American lawyer, writer and journalist

Terry Mutchler is an American attorney and writer. She was formerly a journalist and public servant in Pennsylvania. As a journalist, she won several awards for her reporting and was Associated Press' Bureau Chief in New Jersey and Alaska. She later became an attorney, and was appointed the first executive director of the newly established Pennsylvania Office of Open Records. Her memoir, Under This Beautiful Dome: A Senator, A Journalist, and the Politics of Gay Love in America, was a finalist for the Lambda Literary Award for Lesbian Memoir or Biography.

== Career ==
Mutchler began her career as a journalist, reporting for Allentown, Pennsylvania's local newspaper, The Morning Call after completing a degree in journalism from the Bellisario College of Communications at Pennsylvania State University. She went on to report for the Associated Press, covering politics in Pennsylvania, New Jersey, Alaska, and Illinois. She was the first woman to be appointed the Associated Press' Statehouse Correspondent for that region, in 1993. She was later transferred, becoming the Associated Press' Bureau Chief for Atlantic City, New Jersey and then Juneau, Alaska. During her time as a journalist, she won several Keystone Awards, a Pennsylvania honor for reporting, and was awarded the Associated Press' state nominee for Young Writer of the Year.

Mutchler attended John Marshall School of Law in Chicago after retiring from the Associated Press, earning a J.D. She clerked in the Supreme Court of Illinois, worked in the Executive Office of the President during the Clinton administration, and was a speechwriter for the Illinois Attorney-General.

In 2008, she was appointed as the first director of the newly established Pennsylvania Office of Open Records.
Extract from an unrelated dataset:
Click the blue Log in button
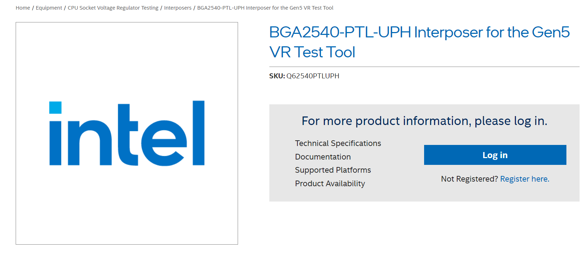[x=495, y=155]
In 2012, Mutchler publicly stated that Pennsylvania's Right to Know law should apply to Penn State University, and that having it applied might have resulted in an earlier disclosure of the Penn State child sex abuse scandal. Although Mutchler received bipartisan support for a second term, she was not reappointed, and joined private practice at the end of her term. During her term as director, the Office of Open Records expanded and doubled its rate of disclosures between 2009 and 2013, and was widely praised as improving public access and transparency in Pennsylvania.
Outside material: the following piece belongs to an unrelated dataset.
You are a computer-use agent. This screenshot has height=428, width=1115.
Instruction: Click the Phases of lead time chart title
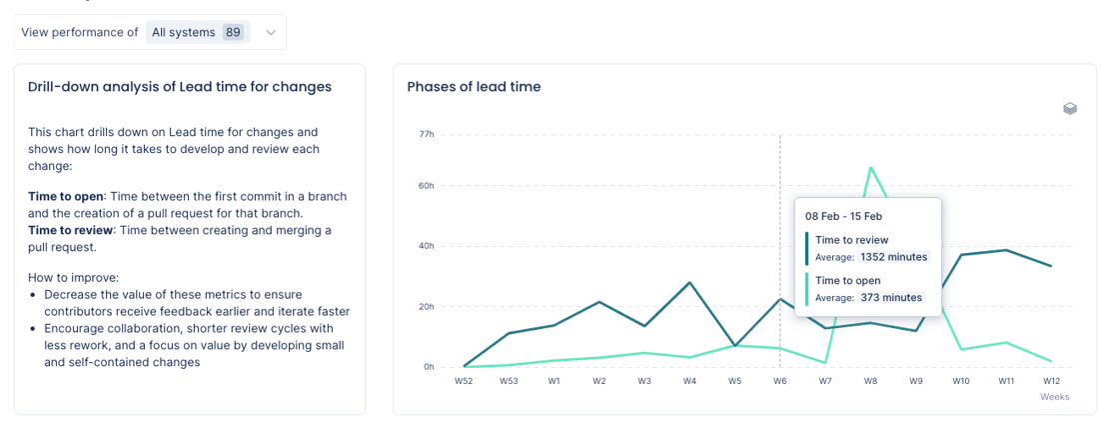(474, 87)
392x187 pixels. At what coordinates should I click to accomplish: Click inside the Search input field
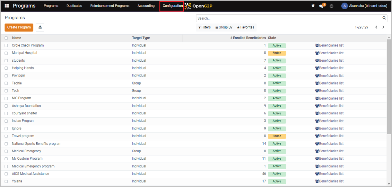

In 2019, Mutchler represented State Senator Tarah Toohil who accused Republican State Senator Nicholas Miccarelli III of domestic abuse and assault, and obtained a restraining order against Miccarelli for her. A House investigation reportedly found those allegations to be credible and stripped Miccarellli of his privileges. In 2021, Mutchler represented Pennsylvania State Senator Katie Muth in a lawsuit against Pennsylvania Public School Employees' Retirement System, which is currently being investigated by the Federal Bureau of Investigation for allegations of corruption in relation to land purchases and statements of profit.
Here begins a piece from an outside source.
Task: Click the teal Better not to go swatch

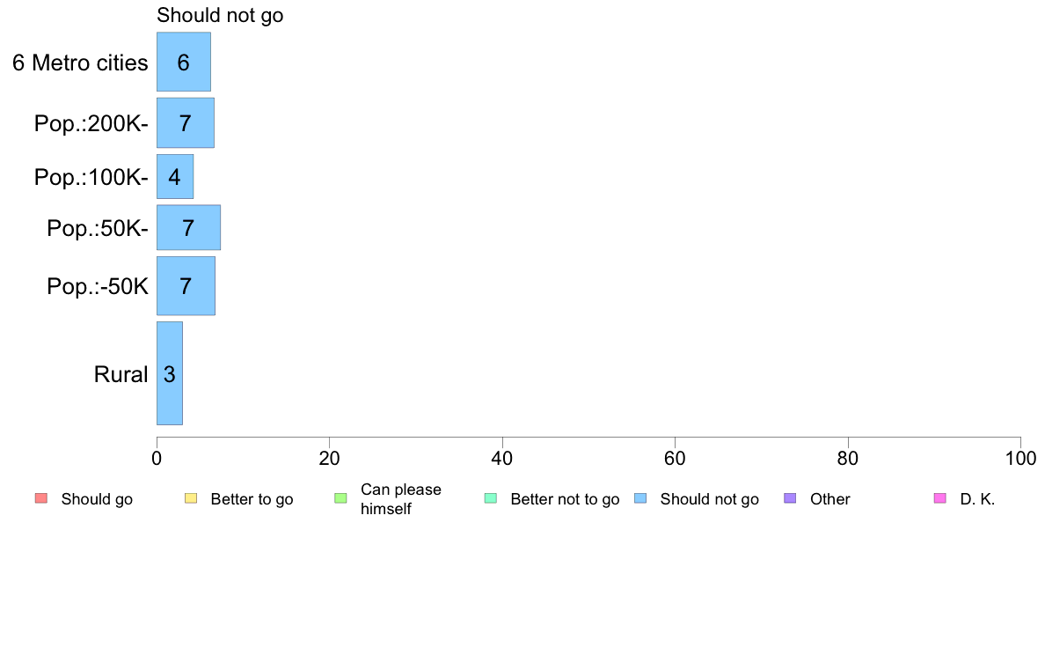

In 2016, Common Cause presented her with the Bob Edgar Public Service Achievement Award for her work in improving public accountability and transparency. In 2019, she was inducted into the National Freedom of Information Coalition's State Open Government Hall of Fame for her work in establishing government transparency, as a journalist and as a government official. In 2021, Pennsylvania State University recognised her with the Alumni Fellow Award.

== Personal life ==
In 2014, Mutchler published a memoir, Under This Beautiful Dome: A Senator, A Journalist, and the Politics of Gay Love in America (Seal Press) which detailed her long-term, secret relationship with Illinois Senator Penny Severns, who died of cancer in 1998. The two had kept their relationship secret due to social stigma against same-sex relationships. The book was a finalist for the Lambda Literary Award for Lesbian Memoir or Biography in 2015.